The major badge of Nationalist identity on which Pound focuses his irony is New Zealand’s “harsh light”. For Pound, the various pictorial effects that Nationalist critics have read as being developed in response to this light are better understood as pure products of stylistic convention: whether the reportorial exactness of the topographical artists of the nineteenth century or the “clarified naturalism” of England’s too-timid modernists. Pound has fun with Don Binney’s regime when drawing at Piha, refusing to work before noon or after 3.30:

Such are the strictures the harsh clarity theory imposes. One may paint only on bright sunny days, and then only between 12 and 3:30. At the first sign of rain or storm, Binney’s art closes its eyes.
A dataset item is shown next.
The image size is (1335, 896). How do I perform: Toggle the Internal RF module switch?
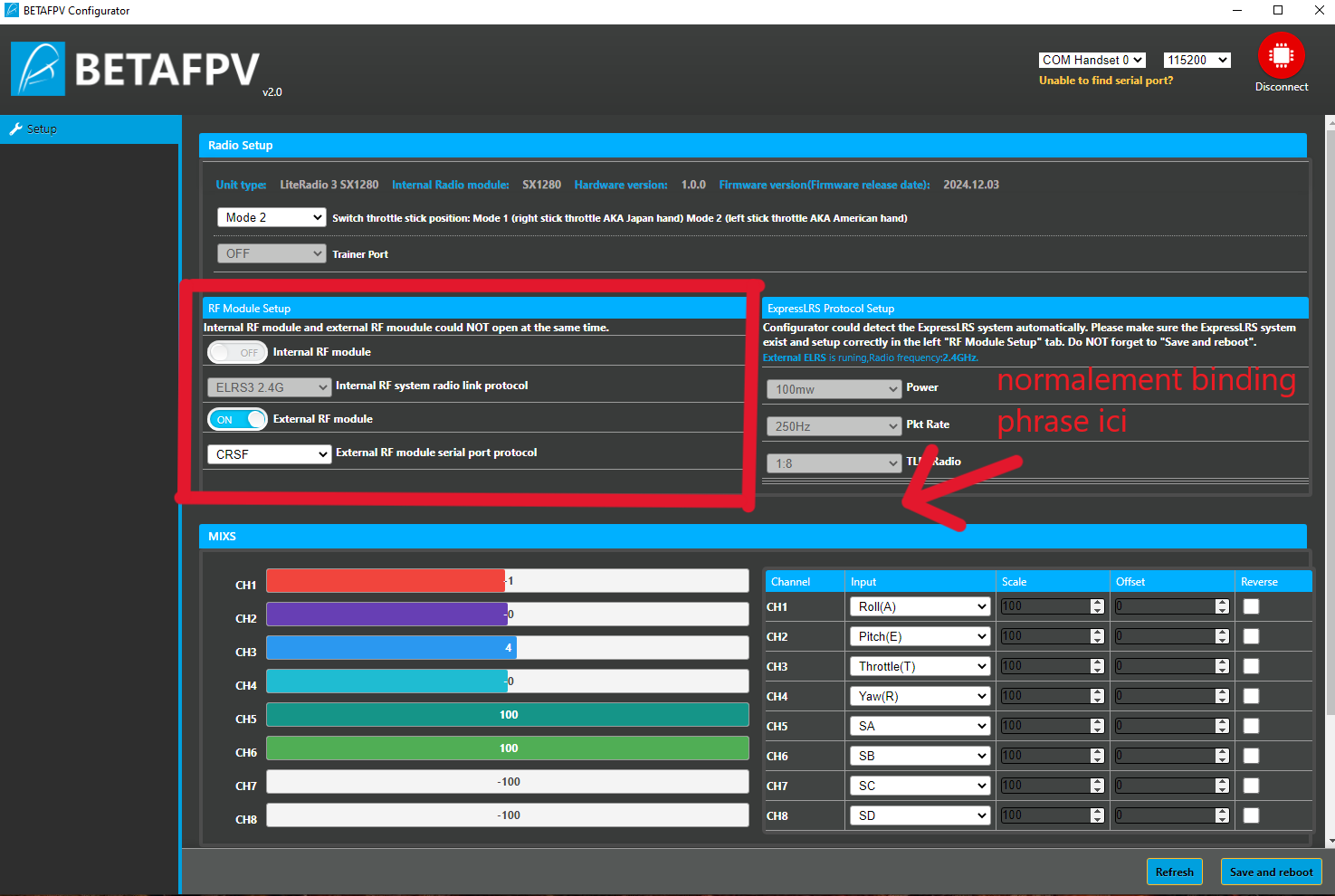pos(237,352)
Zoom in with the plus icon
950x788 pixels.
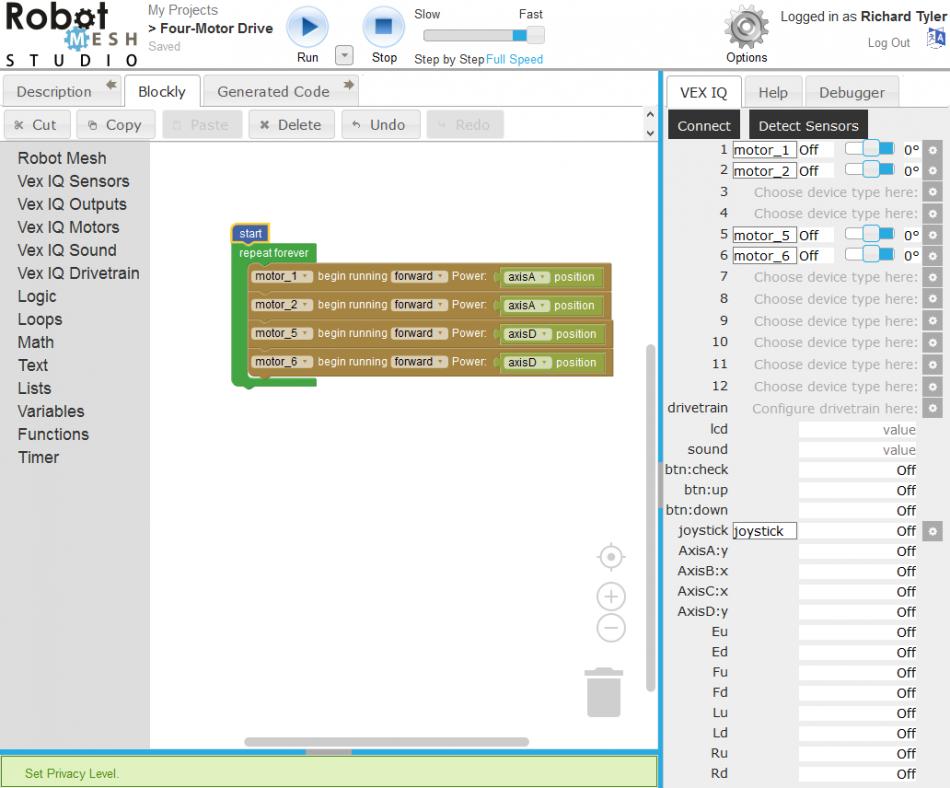tap(611, 597)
And, throughout the country, all of Regional realist art does the same.

 

It’s a nice joke and it’s certainly true that New Zealand has all shades and qualities of light to offer; and equally true that many other places in the world can offer a light as clear and bright as New Zealand’s “harshest”. But if some earlier attempts to make a unified whole out of New Zealand art by using the “harsh light” frame were absurdly overblown, the notion that New Zealand artists and critics were merely deflecting attention from the fact that they didn’t have the guts to advance to abstraction hardly seems much better.

The Invention of New Zealand is written with verve and a profound engagement with its subject matter. Pound’s descriptions of the paintings are vivid and acutely observed. It does, however, raise more questions than it answers. Is Don Binney really a “regional realist”? Isn’t he more of a pop artist – an international movement that post-dates Abstract Expressionism? Was Nationalism ever as coherent or as dominant a movement as Pound suggests? Why is there no mention of the sometimes vicious anti-Nationalist polemics that roiled the New Zealand cultural scene as early as the late 1940s? That said, this is a work that will start a lot of useful and enjoyable arguments.

 

Hugh Roberts teaches in the English department at Irvine, California.